With that statement, Aeduan resumed his forward hike, and Iseult followed. For another mile, they encountered no signs of human life. Only ancient, forgotten blood. Until Aeduan abruptly froze midstride.

“Red Sails,” he murmured, crouching. Sniffing. “The ones who hunted you. We must circle north.” He made it only three steps, though, before he paused a second time. Now his eyes shone crimson from rim to rim.

He abruptly turned to Iseult, his coat flicking like a cat’s tail. “Wait here,” he commanded. “I need to check something.”

Iseult had no chance to speak before he had disappeared back into the forest. Her nose wiggled, but she made no attempt to follow. The Bloodwitch had guided her true so far, and only stasis would serve her well.

Or so she told herself as the heartbeats shivered past—and as the earth began to shake. Just a soft jolt. Almost imperceptible, save for how it sent Iseult’s ankles rolling. Sent moths zipping up around her.

Then the earth trembled again, and this time, more than mere moths spun free. A giant swarm of starlings abandoned their branches and swooped above the trees.

A third quake shivered through the land. A great kick of the earth that sent Iseult tumbling to the ground. She immediately shoved back upright, pulse beating faster, but the ground still moved. Branches shook; leaves fell; squirrels and martins and thrushes now raced past.

A shadow swooped over the forest. Massive. Winged. And throbbing with bright silver Threads. Only once had Iseult seen Threads like those.

On sea foxes.

There are worse things in the Contested Lands than Bloodwitches.

Iseult had assumed Aeduan meant worse humans than Bloodwitches—men like the Red Sails. Yet as the shadow streaked closer, silver Threads sparkling along its heart, she realized Aeduan hadn’t meant humans at all.

He’d meant mountain bats, those massive serpentine creatures of myth. Those ancient scavengers of the battlefield.

Iseult scrabbled to her feet and ran.

* * *

There was only one reason Aeduan stalked toward the armies ahead—and he was certain there were armies.

He had smelled broken knuckles and torn-off fingernails, a stink that stood out against all the others. A sign the leader of the Red Sails lurked somewhere nearby. Yet it was the scent lingering beneath that wretchedness that hounded Aeduan. That propelled him ahead, the Threadwitch completely forgotten.

Rosewater and wool-wrapped lullabies. A child.

Cold spread through Aeduan’s gut. Into his lungs, into his fists, it boomed in his eardrums. Only twice in the past decade had this feeling—this memory—been summoned fully to the surface.
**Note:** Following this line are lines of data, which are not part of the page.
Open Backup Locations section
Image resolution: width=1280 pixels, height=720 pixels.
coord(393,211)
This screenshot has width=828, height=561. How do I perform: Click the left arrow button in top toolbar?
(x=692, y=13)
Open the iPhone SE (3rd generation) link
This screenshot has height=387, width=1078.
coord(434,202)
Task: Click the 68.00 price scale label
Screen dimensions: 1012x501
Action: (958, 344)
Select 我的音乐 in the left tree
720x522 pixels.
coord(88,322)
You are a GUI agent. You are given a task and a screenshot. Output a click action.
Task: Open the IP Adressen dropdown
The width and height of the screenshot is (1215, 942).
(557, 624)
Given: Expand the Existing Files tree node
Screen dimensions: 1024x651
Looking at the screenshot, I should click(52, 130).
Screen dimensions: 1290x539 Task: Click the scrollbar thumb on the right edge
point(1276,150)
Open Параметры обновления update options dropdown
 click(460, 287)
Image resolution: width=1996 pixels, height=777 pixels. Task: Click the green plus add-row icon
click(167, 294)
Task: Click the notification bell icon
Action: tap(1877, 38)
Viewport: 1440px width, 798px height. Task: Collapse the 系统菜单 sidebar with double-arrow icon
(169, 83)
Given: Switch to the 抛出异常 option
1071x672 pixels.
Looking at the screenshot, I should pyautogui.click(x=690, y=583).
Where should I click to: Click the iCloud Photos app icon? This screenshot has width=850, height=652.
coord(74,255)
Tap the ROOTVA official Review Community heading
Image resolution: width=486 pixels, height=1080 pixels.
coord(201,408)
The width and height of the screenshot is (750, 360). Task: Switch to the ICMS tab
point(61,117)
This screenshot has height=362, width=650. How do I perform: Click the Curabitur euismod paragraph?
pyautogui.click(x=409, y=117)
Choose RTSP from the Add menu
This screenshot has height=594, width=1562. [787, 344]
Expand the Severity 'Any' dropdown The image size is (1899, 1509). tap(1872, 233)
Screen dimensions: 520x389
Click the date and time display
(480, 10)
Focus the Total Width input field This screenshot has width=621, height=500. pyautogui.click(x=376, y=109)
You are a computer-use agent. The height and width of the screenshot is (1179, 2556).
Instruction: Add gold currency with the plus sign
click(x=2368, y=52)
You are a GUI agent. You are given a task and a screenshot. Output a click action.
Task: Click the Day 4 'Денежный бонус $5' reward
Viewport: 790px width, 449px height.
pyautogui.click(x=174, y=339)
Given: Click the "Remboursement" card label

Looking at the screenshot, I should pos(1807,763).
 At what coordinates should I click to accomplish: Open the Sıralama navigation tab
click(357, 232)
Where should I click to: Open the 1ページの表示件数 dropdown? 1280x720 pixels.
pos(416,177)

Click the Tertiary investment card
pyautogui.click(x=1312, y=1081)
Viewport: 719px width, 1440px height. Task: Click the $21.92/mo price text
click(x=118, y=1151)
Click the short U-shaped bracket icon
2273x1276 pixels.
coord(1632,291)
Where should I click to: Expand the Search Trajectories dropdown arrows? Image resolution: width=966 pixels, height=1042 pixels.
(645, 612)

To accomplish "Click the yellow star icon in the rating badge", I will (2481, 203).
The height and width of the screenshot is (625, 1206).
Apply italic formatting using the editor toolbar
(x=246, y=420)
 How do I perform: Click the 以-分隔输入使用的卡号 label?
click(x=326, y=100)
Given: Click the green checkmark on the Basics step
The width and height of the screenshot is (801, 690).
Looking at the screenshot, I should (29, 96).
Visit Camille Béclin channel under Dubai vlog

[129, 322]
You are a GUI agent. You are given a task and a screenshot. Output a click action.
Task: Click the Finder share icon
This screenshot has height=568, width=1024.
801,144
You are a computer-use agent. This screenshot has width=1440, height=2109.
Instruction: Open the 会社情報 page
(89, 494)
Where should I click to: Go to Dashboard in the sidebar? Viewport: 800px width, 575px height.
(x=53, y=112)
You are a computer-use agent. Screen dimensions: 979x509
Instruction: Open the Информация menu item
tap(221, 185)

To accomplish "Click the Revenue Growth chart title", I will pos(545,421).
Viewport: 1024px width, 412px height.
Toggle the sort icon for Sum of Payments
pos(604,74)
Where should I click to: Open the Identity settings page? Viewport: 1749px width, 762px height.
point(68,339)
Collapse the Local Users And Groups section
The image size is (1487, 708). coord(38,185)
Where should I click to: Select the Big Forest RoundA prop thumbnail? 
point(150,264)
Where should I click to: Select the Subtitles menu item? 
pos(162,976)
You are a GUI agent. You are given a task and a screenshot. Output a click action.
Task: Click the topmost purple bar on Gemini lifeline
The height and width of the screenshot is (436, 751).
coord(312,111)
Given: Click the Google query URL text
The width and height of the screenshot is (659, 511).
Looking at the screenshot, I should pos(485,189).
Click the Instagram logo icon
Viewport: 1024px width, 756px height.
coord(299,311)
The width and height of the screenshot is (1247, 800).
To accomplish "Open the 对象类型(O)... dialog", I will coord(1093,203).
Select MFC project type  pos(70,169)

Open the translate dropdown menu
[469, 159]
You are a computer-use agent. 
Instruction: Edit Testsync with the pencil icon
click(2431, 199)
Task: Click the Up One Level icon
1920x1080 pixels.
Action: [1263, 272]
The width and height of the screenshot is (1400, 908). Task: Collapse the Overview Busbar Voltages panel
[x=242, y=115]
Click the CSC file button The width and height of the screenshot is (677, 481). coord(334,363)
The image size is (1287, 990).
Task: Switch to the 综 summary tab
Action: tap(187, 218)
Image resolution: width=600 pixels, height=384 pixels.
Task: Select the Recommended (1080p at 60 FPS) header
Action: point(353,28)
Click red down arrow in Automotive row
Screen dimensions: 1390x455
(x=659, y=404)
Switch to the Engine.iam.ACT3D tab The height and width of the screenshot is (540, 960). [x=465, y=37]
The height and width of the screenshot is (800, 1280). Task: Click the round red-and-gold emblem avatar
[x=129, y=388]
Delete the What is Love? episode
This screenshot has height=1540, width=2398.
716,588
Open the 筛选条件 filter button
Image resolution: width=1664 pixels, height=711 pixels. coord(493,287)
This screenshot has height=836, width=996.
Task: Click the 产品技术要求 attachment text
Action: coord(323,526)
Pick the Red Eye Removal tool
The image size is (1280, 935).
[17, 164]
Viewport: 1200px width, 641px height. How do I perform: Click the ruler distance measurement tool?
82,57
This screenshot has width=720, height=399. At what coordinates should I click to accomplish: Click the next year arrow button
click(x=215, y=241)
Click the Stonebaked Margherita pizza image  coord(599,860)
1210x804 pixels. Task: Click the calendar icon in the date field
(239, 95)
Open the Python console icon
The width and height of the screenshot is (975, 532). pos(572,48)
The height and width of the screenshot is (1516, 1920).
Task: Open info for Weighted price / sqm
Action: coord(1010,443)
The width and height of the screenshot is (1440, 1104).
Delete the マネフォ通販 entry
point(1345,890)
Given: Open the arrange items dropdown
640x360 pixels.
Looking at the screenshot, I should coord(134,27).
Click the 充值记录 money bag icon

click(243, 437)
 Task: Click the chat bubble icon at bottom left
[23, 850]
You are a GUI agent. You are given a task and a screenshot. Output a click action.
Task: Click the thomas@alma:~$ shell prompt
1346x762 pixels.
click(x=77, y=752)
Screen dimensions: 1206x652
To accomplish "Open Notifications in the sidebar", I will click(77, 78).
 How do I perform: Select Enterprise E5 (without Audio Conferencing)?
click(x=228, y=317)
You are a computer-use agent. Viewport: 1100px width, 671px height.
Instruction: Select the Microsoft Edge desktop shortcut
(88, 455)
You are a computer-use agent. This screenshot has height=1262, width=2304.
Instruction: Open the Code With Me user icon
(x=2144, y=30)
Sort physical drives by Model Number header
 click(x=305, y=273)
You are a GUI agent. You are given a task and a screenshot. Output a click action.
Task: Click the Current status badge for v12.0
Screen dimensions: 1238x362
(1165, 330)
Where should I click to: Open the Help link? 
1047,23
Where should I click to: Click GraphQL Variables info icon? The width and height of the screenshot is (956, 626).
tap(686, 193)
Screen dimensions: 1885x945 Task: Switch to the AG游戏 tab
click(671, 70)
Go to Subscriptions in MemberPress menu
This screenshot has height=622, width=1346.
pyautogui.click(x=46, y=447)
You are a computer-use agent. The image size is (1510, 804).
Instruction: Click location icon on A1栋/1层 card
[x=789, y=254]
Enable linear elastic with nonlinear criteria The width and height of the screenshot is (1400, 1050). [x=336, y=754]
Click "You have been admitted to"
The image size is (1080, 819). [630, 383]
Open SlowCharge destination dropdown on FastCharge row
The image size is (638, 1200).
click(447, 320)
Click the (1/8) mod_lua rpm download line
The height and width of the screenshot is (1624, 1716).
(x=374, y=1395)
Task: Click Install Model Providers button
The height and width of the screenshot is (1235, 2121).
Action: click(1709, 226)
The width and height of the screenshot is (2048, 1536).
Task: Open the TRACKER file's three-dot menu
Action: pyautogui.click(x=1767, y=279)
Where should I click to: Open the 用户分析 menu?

Twice, Aeduan had looked it directly in the eye and said, “Yes. Today, you can come out.”

Both times, people had died at Aeduan’s hands. Both times, he’d felt an inescapable need to even a life-debt for somebody else.

Today would mark number three.

Run, my child, run.

He moved with extreme care through the terrain, sandy and soft with the river so close. His muscles—his witchery—screamed to ignite. With speed. With power. But blood lived in the air here, saturating the floodplain like the stink on a mosquito-infested pond. Aeduan forced his feet to creep onward with agonizing slowness.

He reached the river and stopped beside a peeling silver birch. The scents Aeduan followed—the child and the Red Sails leader—trailed off to the north, away from the river. Aeduan followed, his witchery coursing through his muscles. Creatures cleared from his path. The earth shook, a distant distraction.

All Aeduan felt was the cold in his fists, the murder in his veins.

Then he was there, at a campsite beside a trickling creek. It was so familiar. So similar to that day fourteen years ago.

Seven men lingered here, most waiting within a well-made tent with golden stripes circling the edges. The sort of tent Aeduan had seen wealthy families take on picnics.

These were the men Aeduan had encountered the day before. The men who had hunted the Threadwitch.